Un des points forts du futur plan d’action devrait être l’amélioration du système des constats de dommages sur la base de « forfaits adaptés au risque » dans les zones de présence permanente, et la poursuite du système initial plus adapté dans les zones de colonisation. Cette rationalisation s’impose au regard des crédits mobilisés.

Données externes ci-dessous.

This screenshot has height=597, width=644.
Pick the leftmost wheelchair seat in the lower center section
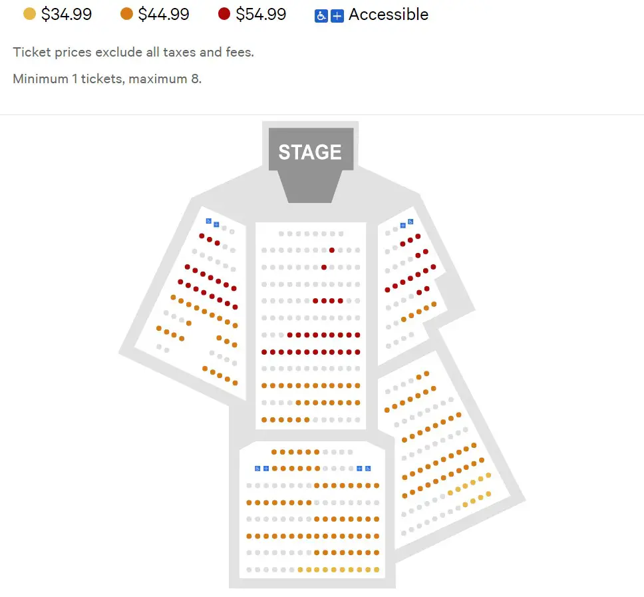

Les protocoles de tirs méritent eux aussi d’être revus et proposés dans un cadre de défense adapté ou de prélèvement à caractère exceptionnel.

Le suivi concerté de l’espèce qui doit anticiper sur les zones potentielles de colonisation mérite d’être soutenu et porté de façon plus dynamique à l’échelon international sur l’arc alpin et au niveau européen, dans le cadre d’une application intelligente du « protocole de coopération transfrontalière franco-italo-suisse ».

Enfin, l’information résultant des faits et la communication, seules armes pour contrer « la rumeur qui vient du silence » méritent qu’on déploie une énergie nouvelle sur ce sujet.